DATA FOR ANALYSIS:
++++++++

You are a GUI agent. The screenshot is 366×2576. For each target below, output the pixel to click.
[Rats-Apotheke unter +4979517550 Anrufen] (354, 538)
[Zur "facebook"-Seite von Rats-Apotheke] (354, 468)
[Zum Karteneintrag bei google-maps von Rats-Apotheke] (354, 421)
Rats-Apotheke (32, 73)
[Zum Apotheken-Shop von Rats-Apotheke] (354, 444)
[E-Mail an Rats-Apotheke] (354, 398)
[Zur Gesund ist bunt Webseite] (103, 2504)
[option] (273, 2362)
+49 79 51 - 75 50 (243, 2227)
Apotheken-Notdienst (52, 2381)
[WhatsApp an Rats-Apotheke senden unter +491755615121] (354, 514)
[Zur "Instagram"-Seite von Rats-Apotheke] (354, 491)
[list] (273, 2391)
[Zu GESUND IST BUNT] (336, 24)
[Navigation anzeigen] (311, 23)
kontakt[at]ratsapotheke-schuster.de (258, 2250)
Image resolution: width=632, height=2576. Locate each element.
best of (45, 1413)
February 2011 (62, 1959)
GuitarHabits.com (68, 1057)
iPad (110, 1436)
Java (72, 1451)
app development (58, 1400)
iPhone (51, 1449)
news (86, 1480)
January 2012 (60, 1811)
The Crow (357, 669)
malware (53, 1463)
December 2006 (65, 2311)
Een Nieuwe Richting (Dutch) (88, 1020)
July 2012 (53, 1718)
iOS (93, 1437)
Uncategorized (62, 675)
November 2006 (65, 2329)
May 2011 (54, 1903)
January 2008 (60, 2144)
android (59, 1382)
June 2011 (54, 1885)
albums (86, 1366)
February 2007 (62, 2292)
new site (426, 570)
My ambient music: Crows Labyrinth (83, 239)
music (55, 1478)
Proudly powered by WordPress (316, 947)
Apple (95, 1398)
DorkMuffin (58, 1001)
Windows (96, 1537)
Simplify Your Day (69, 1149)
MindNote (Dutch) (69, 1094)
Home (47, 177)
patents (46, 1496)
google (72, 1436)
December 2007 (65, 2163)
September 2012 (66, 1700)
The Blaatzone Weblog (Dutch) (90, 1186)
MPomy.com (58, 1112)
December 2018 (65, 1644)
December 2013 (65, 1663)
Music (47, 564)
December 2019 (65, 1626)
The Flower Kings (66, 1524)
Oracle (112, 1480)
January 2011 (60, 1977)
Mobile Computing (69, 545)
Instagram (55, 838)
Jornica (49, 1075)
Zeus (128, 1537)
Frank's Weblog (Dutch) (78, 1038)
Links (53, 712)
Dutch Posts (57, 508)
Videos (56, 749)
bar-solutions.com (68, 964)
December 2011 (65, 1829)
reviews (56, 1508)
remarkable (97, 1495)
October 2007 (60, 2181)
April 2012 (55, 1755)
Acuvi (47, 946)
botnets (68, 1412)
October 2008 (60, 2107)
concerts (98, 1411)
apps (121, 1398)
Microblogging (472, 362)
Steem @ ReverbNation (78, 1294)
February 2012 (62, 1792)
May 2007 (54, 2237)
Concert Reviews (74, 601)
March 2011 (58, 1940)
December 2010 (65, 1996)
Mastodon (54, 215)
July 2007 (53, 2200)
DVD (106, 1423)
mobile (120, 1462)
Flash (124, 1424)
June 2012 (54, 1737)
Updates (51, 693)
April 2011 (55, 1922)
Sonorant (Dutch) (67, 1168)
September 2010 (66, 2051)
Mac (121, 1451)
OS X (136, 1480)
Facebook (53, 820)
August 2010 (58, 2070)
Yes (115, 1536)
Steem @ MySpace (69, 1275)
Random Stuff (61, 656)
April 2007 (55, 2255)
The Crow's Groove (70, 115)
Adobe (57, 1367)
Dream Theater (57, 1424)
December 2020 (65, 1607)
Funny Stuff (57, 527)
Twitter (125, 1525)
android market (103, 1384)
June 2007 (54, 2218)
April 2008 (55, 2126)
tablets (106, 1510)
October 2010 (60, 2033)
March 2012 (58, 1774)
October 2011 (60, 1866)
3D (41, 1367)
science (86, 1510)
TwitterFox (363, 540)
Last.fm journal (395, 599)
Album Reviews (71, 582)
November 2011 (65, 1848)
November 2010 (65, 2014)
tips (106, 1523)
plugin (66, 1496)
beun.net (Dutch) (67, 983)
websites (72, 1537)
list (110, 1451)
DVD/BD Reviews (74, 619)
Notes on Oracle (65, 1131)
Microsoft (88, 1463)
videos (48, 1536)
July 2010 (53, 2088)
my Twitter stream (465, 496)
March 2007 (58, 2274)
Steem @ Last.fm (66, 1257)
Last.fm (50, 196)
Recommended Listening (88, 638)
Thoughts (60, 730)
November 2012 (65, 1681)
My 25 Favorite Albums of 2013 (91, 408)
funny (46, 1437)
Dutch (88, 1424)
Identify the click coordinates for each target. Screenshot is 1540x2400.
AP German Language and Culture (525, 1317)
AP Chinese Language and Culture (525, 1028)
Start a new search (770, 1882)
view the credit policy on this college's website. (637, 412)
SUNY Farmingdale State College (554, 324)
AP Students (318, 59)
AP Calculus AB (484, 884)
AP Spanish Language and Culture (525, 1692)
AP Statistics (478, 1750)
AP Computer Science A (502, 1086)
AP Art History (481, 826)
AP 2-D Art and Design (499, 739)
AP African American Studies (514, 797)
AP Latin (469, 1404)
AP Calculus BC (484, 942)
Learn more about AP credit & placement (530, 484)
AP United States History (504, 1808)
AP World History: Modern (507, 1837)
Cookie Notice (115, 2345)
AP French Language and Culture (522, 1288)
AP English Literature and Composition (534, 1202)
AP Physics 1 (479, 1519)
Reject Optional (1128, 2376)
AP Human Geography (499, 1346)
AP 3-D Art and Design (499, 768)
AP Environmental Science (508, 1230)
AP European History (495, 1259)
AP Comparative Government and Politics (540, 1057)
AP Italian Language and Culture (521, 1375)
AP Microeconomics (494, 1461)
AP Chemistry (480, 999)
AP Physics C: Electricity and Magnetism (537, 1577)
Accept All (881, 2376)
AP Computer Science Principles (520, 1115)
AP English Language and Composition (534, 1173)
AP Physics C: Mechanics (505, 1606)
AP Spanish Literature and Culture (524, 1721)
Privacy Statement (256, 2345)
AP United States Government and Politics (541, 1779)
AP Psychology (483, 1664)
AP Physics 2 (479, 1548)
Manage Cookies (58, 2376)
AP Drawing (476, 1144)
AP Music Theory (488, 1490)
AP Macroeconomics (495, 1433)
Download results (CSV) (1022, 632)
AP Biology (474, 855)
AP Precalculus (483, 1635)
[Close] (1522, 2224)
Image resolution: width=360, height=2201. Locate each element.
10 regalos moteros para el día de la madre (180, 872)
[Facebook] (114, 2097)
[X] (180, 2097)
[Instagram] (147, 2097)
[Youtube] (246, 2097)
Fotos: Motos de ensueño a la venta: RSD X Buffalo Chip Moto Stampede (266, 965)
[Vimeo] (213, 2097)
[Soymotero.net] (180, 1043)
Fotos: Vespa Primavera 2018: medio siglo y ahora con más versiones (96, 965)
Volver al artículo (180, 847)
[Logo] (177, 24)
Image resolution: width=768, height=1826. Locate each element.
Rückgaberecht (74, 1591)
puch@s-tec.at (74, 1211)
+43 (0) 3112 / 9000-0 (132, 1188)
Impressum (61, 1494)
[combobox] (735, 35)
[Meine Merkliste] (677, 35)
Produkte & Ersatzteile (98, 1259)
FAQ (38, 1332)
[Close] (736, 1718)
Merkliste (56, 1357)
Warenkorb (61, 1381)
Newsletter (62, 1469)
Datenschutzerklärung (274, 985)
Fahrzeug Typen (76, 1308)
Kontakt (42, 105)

++++++++

Taking the records above, retype every line from the one with "MindNote (Dutch) (69, 1094)" down to the one with "January 2011 (60, 1977)", exactly and with nothing else.

MindNote (Dutch) (69, 1094)
Home (47, 177)
patents (46, 1496)
google (72, 1436)
December 2007 (65, 2163)
September 2012 (66, 1700)
The Blaatzone Weblog (Dutch) (90, 1186)
MPomy.com (58, 1112)
December 2018 (65, 1644)
December 2013 (65, 1663)
Music (47, 564)
December 2019 (65, 1626)
The Flower Kings (66, 1524)
Oracle (112, 1480)
January 2011 (60, 1977)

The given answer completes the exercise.